* _DIRECTIVE_
Pick out every line below that contains the word "accomplish", and reproduce each of those lines in full.

* _DATA SHOWN_
════════

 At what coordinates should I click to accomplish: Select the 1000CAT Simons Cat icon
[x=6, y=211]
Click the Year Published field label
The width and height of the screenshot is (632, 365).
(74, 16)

════════

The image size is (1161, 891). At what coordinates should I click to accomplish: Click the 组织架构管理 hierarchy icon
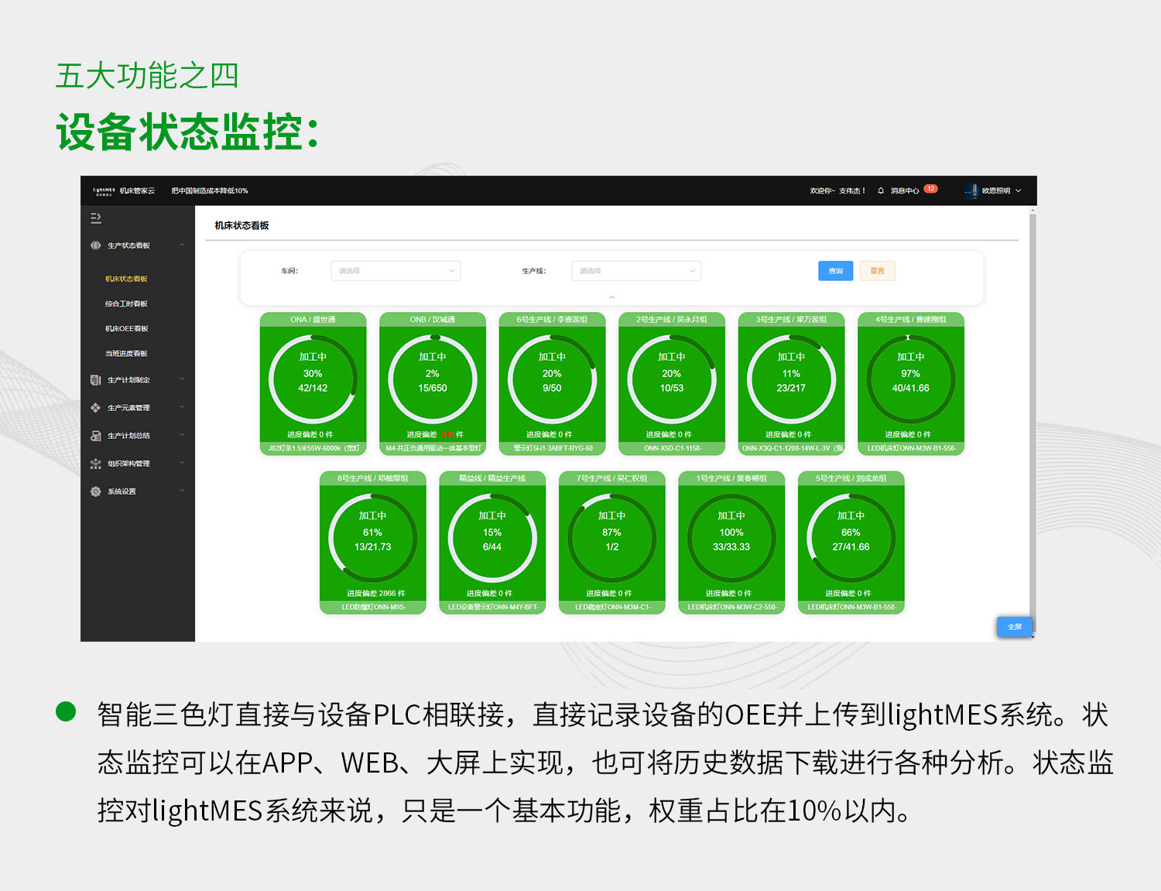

════════

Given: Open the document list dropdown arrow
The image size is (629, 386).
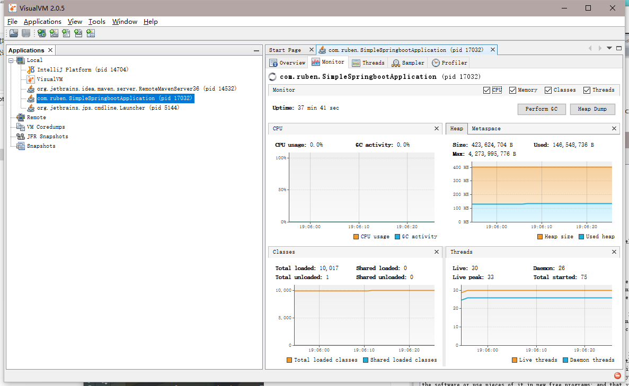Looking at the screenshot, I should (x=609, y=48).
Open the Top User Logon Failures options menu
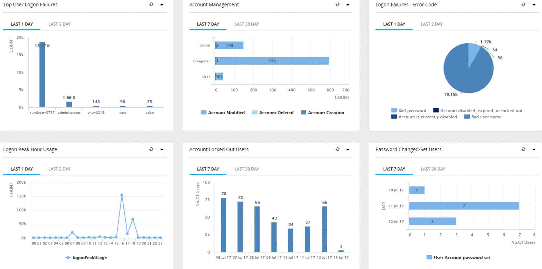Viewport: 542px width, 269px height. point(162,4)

════════

* _ANSWER TO THIS PROBLEM_
 At what coordinates should I click to accomplish: Select the 1000CAT Simons Cat icon
The image size is (1161, 891). At what coordinates should I click to accomplish: Click the 组织架构管理 hierarchy icon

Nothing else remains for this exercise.